Segment Open

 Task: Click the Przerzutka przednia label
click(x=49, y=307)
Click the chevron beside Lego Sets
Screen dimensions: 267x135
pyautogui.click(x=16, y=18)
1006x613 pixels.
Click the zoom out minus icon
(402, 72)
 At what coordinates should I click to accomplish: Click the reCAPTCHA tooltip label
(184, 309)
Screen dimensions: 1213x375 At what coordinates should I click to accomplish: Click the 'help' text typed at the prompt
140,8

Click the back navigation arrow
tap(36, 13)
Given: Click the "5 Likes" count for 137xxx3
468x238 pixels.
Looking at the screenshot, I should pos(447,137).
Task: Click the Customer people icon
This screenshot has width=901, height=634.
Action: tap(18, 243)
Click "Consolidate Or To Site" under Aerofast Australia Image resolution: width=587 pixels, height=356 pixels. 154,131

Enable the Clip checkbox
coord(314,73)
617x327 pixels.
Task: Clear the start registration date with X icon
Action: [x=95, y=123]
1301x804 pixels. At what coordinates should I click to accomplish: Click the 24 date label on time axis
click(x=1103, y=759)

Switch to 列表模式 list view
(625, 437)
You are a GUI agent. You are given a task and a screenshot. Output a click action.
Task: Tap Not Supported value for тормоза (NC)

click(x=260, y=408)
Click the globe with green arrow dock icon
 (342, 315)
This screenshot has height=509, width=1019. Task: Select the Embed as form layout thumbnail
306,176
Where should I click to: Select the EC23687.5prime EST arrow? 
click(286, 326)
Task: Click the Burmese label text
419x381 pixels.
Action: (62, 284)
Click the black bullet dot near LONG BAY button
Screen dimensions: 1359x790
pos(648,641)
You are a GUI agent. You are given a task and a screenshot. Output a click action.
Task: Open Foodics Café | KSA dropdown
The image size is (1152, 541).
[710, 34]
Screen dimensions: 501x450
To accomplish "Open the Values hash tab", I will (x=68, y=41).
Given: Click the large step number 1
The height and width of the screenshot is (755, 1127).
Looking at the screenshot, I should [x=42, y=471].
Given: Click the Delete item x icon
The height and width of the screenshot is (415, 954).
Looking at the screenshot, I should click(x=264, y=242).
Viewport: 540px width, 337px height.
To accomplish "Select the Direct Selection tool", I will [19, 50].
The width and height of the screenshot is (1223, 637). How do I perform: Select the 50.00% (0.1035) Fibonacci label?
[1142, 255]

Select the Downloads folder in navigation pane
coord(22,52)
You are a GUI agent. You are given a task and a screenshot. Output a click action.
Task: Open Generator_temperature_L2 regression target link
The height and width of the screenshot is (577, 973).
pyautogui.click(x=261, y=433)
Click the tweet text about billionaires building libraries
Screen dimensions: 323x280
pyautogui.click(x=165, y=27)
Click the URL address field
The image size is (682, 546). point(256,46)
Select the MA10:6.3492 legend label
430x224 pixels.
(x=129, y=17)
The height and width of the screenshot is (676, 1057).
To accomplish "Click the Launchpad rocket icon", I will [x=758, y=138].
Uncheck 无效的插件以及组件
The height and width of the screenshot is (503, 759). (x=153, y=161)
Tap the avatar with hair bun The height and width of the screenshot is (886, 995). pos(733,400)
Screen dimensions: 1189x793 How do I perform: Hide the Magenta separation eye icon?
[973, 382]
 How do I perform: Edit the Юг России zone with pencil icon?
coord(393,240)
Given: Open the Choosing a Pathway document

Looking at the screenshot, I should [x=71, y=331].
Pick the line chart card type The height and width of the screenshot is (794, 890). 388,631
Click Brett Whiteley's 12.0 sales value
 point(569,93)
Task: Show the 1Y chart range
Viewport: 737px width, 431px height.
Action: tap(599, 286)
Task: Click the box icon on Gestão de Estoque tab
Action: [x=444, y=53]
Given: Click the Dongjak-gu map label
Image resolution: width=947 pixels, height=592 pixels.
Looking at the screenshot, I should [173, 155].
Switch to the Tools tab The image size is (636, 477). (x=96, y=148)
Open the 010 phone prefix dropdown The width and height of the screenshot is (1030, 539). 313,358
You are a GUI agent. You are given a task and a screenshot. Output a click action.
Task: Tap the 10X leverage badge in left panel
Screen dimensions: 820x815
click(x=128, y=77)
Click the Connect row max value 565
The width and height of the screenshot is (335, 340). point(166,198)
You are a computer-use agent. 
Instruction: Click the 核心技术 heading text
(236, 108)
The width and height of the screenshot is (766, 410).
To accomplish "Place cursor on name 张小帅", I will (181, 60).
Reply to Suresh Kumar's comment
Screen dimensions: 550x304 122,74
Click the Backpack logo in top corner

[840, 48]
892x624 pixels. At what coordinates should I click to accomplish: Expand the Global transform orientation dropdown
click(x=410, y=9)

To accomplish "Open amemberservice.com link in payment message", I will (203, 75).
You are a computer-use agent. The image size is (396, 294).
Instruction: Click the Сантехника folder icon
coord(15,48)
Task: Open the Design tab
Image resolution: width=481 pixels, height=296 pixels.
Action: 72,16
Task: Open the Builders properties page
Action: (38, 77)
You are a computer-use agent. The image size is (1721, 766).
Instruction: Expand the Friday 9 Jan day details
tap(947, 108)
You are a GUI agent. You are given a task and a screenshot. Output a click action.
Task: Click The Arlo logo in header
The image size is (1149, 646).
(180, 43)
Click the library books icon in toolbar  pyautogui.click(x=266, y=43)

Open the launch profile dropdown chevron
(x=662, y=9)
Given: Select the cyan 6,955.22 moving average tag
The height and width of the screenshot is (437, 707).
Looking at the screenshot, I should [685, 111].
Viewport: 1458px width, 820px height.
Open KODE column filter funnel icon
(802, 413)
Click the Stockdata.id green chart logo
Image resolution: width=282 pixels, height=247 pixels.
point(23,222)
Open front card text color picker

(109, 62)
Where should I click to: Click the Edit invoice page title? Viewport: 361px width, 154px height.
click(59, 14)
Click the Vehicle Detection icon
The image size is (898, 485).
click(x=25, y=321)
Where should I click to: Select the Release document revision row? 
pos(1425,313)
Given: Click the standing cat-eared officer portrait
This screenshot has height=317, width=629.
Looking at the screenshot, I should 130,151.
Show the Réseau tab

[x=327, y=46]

Segment Closed

▶ **To do**
In the listing above, find the line with "892x624 pixels. At" and the line with "Task: Open the Design tab", then print exactly those lines and every line between them.

▶ **Final answer**
892x624 pixels. At what coordinates should I click to accomplish: Expand the Global transform orientation dropdown
click(x=410, y=9)

To accomplish "Open amemberservice.com link in payment message", I will (203, 75).
You are a computer-use agent. The image size is (396, 294).
Instruction: Click the Сантехника folder icon
coord(15,48)
Task: Open the Design tab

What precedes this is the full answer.